TASK STATEMENT: Once the line containing "Click the A1 Telekom Austria Group label" has been copied, stop; copy every line before it exactly, beginning with the first line of the material below.

PROVIDED RECORDS:
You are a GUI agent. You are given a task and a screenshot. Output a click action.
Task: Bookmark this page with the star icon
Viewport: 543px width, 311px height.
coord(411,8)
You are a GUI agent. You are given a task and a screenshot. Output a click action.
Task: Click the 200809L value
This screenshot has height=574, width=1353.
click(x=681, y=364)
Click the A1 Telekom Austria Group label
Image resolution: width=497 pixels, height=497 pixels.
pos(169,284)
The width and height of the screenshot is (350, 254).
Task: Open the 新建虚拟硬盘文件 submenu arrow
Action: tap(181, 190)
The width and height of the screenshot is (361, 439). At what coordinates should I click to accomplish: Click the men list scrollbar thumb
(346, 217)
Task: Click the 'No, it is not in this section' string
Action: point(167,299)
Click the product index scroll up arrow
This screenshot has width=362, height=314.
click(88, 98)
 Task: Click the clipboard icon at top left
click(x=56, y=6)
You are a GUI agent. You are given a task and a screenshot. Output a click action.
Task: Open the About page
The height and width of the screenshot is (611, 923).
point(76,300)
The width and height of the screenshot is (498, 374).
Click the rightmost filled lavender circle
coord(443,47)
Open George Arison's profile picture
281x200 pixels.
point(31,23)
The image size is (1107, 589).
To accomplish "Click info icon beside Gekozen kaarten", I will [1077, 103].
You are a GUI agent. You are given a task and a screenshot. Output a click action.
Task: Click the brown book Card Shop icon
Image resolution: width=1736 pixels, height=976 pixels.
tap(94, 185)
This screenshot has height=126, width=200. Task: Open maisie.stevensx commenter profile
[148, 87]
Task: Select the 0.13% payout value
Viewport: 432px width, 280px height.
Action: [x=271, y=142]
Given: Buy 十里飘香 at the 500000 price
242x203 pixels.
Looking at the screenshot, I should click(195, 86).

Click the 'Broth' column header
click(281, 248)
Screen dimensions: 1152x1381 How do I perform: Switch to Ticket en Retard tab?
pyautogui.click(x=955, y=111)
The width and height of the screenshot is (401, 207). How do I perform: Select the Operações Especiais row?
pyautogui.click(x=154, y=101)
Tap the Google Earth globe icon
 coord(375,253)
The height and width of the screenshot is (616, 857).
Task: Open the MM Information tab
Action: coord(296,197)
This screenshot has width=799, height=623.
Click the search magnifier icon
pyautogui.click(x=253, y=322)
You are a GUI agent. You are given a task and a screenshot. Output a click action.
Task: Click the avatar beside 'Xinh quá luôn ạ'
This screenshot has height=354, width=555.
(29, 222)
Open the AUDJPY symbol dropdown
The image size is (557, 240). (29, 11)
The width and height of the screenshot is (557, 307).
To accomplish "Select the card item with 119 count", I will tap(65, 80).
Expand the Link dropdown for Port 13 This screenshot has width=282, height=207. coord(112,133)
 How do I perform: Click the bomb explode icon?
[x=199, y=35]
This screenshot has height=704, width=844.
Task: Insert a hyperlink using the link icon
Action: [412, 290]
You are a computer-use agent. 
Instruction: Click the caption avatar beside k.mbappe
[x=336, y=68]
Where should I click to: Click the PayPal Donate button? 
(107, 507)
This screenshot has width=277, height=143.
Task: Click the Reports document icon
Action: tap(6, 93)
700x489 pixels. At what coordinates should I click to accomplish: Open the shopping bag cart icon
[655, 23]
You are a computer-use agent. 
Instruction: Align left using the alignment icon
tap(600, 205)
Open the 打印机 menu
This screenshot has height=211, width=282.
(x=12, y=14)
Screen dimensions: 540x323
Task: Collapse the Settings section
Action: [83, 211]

EXERCISE RESULT:
You are a GUI agent. You are given a task and a screenshot. Output a click action.
Task: Bookmark this page with the star icon
Viewport: 543px width, 311px height.
coord(411,8)
You are a GUI agent. You are given a task and a screenshot. Output a click action.
Task: Click the 200809L value
This screenshot has height=574, width=1353.
click(x=681, y=364)
Click the A1 Telekom Austria Group label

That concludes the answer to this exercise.